A report released in 2009 by the United States-China Economic and Security Review Commission, an organization created by the US Congress, claimed that Jinan is the home of a Chinese military reconnaissance office.

An anonymous cyber security expert believes, despite Google not referring to the Chinese government in the latest attack claim, the company is targeting the Chinese government by listing the victims of the attacks as those whom only the Chinese government are interested in.

"Both their intentions and the timing of the accusation are dubious," Dai said.

Google's accusation followed on the heel of the reported Pentagon's first formal cyber strategy. The Wall Street Journal reported Tuesday that the Pentagon concluded that computer sabotage coming from another country can count as an act of war and the United States may respond by using traditional military force.
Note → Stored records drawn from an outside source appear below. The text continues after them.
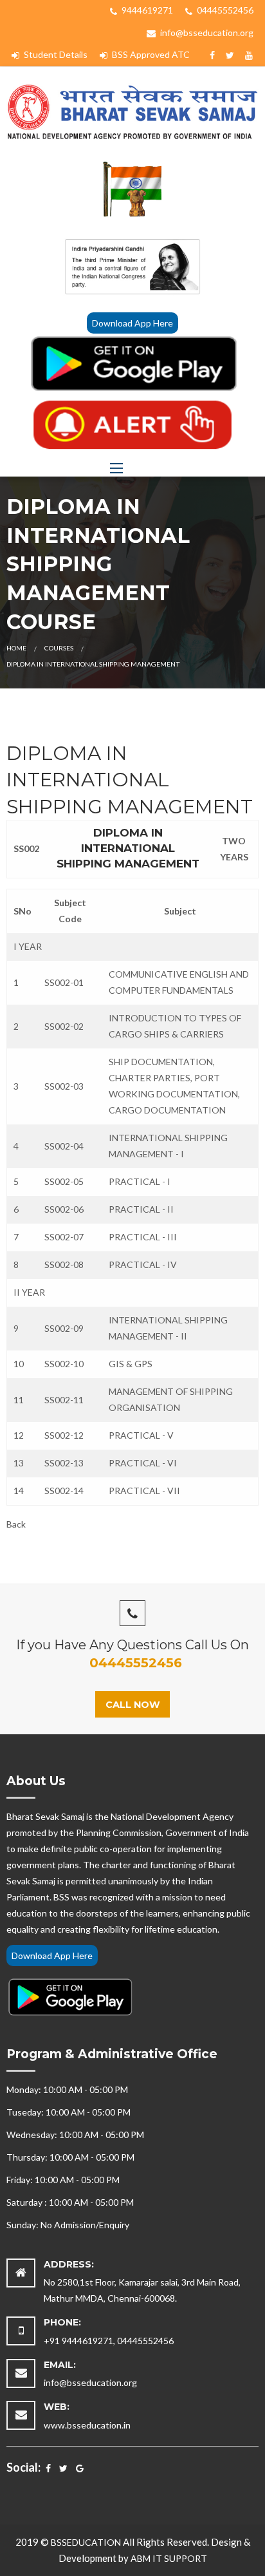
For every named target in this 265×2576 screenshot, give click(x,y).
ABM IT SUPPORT (169, 2558)
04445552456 (224, 10)
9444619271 (146, 10)
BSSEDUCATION (86, 2542)
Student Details (54, 54)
Li Shuisheng, a research fellow with a top military science academy of the People's Liberation Army, believes there are political motives behind Google's accusation.

Google may well have attempted to instigate a new round of the cyber row between China and the United States, Li said.

Wednesday's accusation by Google came more than a year after the company allegedly uncovered a cyber attack on its systems that it said it traced to China.

In January, 2010, Google said it had been attacked by hackers supported by the Chinese government, and later announced to withdraw from Chinese mainland. The row ended up with Google redirecting Chinese mainland users to a site in Hong Kong.

In such cyber attacks, it is easy to locate the IP address of hackers but hard to tell where the hackers actually are, said Dai.

"Hackers usually launch attacks by camouflaging their own IP addresses or controlling computers of others. Therefore, we can hardly tell the location of the hacker unless we have sufficient evidence," he said.

China is one of the leading targets of cyber attacks. It has the world's largest number of computers infected with bot, a type of malware which allows a cyber attacker to gain control over the affected computer. About 13 percent of the world's computers infected with bot are in China.

"Without cooperation between governments, absolute security cannot be guaranteed in cyber community," said Li , adding only cooperation can ensure safe information exchange.